How the world’s fastest supercomputer, Fujitsu’s K,

Fujitsu Kei



Fujitsu "K" supercomputer

Tired of cell phones and Mobile World Congress? Grab a bit of supercomputing news here. Fujitsu shared some details on how it managed to keep its K supercomputer running so efficiently at ISSCC last week. The K is currently the highest-performing supercomputer in the world, with a maximum speed of 10.5PFLOPS and a total of 705,024 cores. Such systems are notoriously power hungry; power consumption is one of the major hurdles DARPA identified in its recent call to US researchers to reinvent computing.
K improves efficiency by fine-tuning the power supply voltage of each and every CPU. According to the researchers, this type of customization was necessary to deal with the rise in CPU manufacturing variation; such variances can lead to significant differences in power consumption and operating temperature. As a result, researchers were able to reduce CPU power consumption by an average of 7W per chip.
Kei computer water-cooling
7W per core may not sound like much on a per-system basis, or even in a mid-sized server room. In the K’s case, such analysis knocked around one megawatt off the system’s total power consumption and reduced the annual operating cost by $1 million. The systems are also water cooled (water being substantially more efficient than air), which helps reduce costs and improve performance.
                                                                   
K supercomputer blade
Expect to see more of this type of optimization in the future — a lot more.

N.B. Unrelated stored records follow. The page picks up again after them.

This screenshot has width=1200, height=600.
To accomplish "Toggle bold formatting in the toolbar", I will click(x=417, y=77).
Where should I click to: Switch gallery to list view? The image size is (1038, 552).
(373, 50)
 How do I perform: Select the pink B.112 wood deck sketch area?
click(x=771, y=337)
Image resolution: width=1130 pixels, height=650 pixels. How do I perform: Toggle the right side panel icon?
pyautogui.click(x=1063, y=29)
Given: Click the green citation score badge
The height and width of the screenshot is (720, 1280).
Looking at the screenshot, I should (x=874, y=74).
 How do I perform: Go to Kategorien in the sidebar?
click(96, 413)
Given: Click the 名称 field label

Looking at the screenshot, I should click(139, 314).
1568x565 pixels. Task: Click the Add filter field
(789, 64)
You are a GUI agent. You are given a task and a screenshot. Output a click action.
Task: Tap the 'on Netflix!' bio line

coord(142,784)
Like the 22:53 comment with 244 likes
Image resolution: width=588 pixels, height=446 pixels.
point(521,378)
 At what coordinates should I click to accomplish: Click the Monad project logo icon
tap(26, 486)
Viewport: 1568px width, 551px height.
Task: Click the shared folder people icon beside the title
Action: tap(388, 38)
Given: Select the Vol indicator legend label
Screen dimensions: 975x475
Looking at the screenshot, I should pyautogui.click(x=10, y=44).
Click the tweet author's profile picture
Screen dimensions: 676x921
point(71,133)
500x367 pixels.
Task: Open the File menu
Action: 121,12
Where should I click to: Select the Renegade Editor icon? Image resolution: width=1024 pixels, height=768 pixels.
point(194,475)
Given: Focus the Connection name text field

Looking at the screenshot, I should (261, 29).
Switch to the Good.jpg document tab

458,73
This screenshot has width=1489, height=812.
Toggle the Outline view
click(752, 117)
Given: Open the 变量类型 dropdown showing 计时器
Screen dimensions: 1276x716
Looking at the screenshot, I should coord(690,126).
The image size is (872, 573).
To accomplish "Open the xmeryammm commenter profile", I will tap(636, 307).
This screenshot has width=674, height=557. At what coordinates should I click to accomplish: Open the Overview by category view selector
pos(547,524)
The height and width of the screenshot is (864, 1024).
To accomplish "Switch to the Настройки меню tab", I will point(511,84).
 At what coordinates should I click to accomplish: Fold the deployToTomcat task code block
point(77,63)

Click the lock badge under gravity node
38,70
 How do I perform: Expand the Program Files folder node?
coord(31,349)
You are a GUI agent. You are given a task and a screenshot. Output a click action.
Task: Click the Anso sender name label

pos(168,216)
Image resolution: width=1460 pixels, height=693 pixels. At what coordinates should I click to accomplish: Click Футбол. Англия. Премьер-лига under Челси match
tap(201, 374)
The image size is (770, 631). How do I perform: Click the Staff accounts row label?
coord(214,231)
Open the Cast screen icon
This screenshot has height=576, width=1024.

The work the K team did in hand-tuning power supply voltages per physical CPU is exactly the sort of technique we expect to see adopted, potentially at every level. One of the issues plaguing semiconductor design teams is that as process nodes shrink, manufacturing variances become increasingly problematic; a tiny number of sub-optimal variances can lead to dramatically higher power consumption if they occur in the wrong places. This is one issue that Moore’s law-style transistor density actually exacerbates; the more transistors per die, the greater the chance of flaws in the manufacturing process.
While DARPA will undoubtedly be interested in applying these lessons to its own exascale computing initiative, we’d be surprised if mobile manufacturers weren’t taking their own notes. With transistor power consumption bottoming out as voltages approach minimum thresholds, power savings through optimizing other parts of the delivery system will be a prime target and a means of product differentiation.